**EXTRAIT À LIRE:**
Certains contentieux sont nés assez vite sur le sort des mesures administratives (fermetures, jauges d'accueil) sur les contrats privés. La Cour de Cassation s'est prononcée en 2022 i) en faveur de la restitution d'acompte pour un contrat de réservation de salle de mariage (arrêt du 6 juillet 2022, n°21-11.310) mais aussi ii) pour l'exigibilité des loyers dus par les locataires professionnels qui avaient invoqué la force majeure liée aux fermetures administratives pour être dispensés de payer leurs loyers (« pourvois Covid », n°21-19.189, 21-20.127, 21-20.190).

En 2023, la Cour de Cassation reconnaît que la force majeure peut être invoquée pour demander la résolution de contrats « globaux » qui n'avaient pas pu être honorés (arrêts 21-16.812 et 21-24.783) et ordonne le reversement des acomptes.

En droit social, même si la notion de force majeure a été utilisée dans l'accord intergouvernemental sur le télétravail de 2020, le licenciement d'un pilote de ligne embauché en janvier et licencié en mars 2020 a été reconnu comme abusif, alors que l'employeur invoquait la force majeure (arrêt 23-12.772).

**DONNÉES FOURNIES:**
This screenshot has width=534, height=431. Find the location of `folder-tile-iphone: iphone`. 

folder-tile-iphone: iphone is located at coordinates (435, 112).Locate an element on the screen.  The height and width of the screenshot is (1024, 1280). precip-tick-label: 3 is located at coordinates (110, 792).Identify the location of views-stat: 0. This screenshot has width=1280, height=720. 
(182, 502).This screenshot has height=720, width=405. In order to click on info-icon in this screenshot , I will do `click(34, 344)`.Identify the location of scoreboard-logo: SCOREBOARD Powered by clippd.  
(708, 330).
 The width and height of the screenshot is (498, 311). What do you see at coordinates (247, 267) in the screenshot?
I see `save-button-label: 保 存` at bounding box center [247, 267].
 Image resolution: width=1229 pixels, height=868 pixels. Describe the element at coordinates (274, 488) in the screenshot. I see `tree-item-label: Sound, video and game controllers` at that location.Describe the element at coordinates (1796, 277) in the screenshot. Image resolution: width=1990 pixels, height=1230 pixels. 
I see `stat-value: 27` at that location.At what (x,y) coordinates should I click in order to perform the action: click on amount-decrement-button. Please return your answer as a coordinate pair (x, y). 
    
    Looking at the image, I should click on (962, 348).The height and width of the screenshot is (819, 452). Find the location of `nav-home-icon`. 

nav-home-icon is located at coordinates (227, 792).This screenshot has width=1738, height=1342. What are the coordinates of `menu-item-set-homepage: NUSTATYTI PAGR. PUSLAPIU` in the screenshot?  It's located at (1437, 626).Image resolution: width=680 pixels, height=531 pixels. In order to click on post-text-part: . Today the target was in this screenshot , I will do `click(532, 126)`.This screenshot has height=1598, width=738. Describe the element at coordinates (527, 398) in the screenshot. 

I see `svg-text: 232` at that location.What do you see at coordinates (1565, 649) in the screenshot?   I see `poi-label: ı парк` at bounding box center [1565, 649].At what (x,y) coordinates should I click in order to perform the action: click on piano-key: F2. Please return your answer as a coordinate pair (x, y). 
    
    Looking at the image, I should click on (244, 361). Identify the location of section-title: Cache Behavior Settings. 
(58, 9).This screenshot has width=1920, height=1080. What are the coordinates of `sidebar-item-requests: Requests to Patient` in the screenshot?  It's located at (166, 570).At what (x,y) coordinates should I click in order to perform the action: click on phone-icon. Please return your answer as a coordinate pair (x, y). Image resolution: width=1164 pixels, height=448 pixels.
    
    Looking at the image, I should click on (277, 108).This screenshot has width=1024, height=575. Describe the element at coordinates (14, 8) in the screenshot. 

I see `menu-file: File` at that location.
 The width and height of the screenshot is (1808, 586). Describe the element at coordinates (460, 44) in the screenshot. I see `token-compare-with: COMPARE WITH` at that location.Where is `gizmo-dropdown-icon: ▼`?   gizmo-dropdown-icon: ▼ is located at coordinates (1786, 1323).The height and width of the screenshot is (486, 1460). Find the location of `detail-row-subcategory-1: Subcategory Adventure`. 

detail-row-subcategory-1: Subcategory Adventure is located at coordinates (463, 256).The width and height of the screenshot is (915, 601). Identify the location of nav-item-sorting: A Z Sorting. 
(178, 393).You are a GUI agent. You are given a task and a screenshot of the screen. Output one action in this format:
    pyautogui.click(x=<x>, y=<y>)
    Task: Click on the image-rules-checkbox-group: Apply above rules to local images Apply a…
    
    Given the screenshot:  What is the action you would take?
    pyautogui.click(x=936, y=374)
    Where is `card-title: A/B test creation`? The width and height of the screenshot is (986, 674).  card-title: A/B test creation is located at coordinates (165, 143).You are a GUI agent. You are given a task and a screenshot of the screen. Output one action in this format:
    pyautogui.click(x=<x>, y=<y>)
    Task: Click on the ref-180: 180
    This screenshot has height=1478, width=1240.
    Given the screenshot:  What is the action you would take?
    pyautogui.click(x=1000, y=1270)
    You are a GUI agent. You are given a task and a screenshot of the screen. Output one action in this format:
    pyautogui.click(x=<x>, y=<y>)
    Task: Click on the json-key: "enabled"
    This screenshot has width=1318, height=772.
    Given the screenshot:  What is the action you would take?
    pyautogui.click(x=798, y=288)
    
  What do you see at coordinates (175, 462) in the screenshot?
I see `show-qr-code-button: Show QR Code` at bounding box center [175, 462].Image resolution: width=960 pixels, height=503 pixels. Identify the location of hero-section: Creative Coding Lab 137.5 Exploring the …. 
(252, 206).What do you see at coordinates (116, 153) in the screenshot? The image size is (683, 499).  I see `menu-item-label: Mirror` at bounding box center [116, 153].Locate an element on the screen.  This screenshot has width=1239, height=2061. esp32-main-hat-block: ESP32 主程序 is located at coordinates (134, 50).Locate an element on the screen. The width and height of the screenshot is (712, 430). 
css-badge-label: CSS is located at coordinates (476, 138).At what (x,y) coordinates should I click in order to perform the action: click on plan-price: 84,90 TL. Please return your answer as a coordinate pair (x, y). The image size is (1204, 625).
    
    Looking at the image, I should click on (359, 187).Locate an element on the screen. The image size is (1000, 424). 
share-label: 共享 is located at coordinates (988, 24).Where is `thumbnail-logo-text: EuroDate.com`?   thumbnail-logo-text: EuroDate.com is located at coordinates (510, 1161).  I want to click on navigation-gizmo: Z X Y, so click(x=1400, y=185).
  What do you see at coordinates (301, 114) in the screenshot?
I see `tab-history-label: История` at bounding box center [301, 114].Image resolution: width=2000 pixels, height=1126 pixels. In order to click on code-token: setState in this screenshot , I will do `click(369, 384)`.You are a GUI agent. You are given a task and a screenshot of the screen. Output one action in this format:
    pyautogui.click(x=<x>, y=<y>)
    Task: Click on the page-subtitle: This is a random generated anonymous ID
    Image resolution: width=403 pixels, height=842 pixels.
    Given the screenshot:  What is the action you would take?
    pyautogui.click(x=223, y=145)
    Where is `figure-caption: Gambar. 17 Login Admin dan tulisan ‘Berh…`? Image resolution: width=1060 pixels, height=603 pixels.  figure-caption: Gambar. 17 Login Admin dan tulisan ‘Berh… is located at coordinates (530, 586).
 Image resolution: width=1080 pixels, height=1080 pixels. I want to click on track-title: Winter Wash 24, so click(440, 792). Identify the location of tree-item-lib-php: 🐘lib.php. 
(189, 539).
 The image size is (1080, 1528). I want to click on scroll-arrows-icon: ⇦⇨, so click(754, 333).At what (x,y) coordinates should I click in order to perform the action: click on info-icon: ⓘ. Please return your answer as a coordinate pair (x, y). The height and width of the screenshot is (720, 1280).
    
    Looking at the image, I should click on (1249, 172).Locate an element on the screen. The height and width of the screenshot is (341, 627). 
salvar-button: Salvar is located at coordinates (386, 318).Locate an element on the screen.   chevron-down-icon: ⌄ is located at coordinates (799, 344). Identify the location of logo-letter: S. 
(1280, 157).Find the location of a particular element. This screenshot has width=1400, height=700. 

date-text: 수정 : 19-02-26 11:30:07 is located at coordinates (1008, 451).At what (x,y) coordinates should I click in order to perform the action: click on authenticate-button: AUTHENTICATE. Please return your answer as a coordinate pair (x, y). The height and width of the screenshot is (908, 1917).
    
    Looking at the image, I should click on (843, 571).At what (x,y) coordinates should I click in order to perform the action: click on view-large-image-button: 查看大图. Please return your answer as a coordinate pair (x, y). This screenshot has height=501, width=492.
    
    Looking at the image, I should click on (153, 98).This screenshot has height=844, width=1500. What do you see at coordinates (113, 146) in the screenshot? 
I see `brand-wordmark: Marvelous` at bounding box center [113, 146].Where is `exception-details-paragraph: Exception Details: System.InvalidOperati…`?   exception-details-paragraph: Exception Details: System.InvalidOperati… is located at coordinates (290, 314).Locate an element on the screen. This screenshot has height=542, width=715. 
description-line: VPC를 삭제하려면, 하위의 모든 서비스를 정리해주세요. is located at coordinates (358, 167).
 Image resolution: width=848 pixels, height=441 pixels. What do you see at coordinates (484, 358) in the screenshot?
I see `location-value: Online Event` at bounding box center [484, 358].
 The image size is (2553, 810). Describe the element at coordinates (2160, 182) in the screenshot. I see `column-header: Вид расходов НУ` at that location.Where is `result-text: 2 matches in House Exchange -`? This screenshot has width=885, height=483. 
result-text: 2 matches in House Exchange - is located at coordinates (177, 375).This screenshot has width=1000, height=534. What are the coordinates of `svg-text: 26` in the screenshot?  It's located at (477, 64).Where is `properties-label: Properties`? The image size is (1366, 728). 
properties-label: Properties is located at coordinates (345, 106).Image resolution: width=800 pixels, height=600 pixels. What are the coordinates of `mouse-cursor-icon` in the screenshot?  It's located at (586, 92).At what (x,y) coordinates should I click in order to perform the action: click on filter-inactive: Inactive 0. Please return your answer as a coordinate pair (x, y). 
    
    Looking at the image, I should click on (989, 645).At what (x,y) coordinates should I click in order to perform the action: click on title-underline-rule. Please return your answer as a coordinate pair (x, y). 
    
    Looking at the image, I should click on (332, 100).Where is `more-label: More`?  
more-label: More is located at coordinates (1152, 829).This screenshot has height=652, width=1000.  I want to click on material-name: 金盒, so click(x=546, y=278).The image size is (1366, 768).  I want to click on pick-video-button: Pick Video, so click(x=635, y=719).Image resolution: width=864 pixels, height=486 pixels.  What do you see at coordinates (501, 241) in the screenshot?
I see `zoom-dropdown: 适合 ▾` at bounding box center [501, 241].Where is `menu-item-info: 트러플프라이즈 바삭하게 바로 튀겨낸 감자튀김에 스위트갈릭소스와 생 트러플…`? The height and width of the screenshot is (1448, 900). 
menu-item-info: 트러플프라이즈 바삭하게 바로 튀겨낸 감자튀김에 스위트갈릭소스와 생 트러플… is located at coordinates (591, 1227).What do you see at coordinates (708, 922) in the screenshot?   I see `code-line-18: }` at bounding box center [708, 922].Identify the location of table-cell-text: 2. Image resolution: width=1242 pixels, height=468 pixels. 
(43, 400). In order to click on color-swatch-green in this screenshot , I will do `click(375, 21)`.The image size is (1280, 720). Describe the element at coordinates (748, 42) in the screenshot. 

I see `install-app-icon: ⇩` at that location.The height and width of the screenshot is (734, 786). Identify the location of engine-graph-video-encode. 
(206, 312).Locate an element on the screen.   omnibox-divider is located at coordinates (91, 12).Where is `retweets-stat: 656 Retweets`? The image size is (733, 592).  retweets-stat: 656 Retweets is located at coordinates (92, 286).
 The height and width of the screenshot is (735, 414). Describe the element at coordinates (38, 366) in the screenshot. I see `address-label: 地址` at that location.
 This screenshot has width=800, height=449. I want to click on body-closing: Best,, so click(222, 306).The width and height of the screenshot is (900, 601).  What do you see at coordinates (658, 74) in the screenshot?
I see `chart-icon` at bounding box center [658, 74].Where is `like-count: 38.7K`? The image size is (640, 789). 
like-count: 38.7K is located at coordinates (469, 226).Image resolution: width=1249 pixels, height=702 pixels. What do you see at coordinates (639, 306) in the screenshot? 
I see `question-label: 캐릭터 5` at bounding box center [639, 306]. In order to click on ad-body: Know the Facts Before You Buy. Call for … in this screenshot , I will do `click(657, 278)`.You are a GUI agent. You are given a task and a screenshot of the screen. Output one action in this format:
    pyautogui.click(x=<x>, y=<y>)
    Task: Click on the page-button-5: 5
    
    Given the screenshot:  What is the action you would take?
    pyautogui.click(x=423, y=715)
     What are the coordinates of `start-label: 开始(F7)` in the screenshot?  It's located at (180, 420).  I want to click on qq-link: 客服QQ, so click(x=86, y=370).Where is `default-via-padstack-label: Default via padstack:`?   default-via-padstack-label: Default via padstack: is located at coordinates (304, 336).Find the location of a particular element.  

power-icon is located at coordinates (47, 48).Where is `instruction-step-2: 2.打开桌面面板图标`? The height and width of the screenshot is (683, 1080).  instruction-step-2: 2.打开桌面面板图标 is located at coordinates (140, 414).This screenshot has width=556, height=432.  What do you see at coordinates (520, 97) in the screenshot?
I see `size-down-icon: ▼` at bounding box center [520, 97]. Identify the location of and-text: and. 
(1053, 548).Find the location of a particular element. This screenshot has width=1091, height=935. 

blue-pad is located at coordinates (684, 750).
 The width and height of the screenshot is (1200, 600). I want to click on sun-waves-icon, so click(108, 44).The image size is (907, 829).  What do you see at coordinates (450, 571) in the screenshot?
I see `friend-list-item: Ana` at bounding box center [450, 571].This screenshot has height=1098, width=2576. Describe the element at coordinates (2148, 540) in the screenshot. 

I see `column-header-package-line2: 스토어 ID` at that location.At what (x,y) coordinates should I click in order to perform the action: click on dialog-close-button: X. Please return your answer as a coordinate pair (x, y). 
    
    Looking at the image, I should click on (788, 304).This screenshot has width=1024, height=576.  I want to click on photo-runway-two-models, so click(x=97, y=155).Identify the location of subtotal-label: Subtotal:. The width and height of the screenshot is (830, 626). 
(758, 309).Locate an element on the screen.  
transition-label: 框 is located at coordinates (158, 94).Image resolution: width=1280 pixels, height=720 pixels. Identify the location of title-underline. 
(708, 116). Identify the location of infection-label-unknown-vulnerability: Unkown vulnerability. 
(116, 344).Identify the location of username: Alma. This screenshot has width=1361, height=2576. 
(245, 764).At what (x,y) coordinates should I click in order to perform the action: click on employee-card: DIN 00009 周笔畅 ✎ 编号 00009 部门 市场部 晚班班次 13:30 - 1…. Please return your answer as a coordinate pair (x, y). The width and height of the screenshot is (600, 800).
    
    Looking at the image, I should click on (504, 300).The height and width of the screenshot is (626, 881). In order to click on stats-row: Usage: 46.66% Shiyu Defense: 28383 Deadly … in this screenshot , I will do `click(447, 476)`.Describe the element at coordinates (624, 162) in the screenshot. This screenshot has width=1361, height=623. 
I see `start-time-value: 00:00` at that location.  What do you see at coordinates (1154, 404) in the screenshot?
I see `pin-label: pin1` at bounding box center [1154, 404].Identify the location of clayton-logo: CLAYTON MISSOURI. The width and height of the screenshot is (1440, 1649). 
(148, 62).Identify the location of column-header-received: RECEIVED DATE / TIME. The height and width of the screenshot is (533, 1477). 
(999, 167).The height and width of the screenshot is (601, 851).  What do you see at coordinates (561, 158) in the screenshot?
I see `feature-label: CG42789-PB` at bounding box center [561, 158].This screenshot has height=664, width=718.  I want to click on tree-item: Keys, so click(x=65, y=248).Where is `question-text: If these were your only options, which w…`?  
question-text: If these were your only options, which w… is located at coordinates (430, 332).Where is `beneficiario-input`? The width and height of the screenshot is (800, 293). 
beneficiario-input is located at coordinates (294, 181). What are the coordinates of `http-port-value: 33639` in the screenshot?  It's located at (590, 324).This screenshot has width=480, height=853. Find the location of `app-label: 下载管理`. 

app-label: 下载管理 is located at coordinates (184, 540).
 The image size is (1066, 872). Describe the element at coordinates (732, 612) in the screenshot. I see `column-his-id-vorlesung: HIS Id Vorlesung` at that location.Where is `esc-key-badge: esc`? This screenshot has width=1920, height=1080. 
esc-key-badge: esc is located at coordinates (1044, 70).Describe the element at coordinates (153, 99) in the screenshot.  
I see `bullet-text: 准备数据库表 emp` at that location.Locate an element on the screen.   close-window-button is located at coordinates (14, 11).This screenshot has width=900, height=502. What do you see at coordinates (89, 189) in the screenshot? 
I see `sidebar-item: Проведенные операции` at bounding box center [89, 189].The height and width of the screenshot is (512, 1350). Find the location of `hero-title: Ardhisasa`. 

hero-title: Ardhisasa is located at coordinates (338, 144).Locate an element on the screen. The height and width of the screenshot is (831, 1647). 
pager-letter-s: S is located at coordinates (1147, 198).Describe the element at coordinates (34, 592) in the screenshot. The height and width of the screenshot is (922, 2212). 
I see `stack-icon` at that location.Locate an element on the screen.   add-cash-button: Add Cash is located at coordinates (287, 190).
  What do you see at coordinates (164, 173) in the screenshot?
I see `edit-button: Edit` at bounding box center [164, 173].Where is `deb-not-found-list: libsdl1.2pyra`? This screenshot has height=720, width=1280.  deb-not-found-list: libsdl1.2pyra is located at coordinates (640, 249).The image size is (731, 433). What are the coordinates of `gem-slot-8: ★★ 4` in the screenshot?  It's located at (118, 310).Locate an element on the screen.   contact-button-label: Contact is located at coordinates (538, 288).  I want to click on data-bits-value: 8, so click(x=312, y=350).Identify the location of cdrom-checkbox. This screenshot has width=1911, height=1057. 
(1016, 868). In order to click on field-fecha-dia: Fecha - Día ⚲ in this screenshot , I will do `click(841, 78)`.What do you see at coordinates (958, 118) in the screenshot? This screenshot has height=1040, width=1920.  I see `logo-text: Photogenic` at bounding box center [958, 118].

**MISE EN PRATIQUE:**
A) Relevez tous les numéros de décisions ou de pourvois cités dans l'extrait sur la force majeure.
B) Recopiez le passage de l'extrait sur la force majeure qui s'ouvre sur les mots contenant « Certains contentieux sont » et se clôt sur « reversement des acomptes. ».

**RÉPONSES ATTENDUES:**
A) 21-11.310, 21-19.189, 21-20.127, 21-20.190, 21-16.812, 21-24.783, 23-12.772

B)
Certains contentieux sont nés assez vite sur le sort des mesures administratives (fermetures, jauges d'accueil) sur les contrats privés. La Cour de Cassation s'est prononcée en 2022 i) en faveur de la restitution d'acompte pour un contrat de réservation de salle de mariage (arrêt du 6 juillet 2022, n°21-11.310) mais aussi ii) pour l'exigibilité des loyers dus par les locataires professionnels qui avaient invoqué la force majeure liée aux fermetures administratives pour être dispensés de payer leurs loyers (« pourvois Covid », n°21-19.189, 21-20.127, 21-20.190).

En 2023, la Cour de Cassation reconnaît que la force majeure peut être invoquée pour demander la résolution de contrats « globaux » qui n'avaient pas pu être honorés (arrêts 21-16.812 et 21-24.783) et ordonne le reversement des acomptes.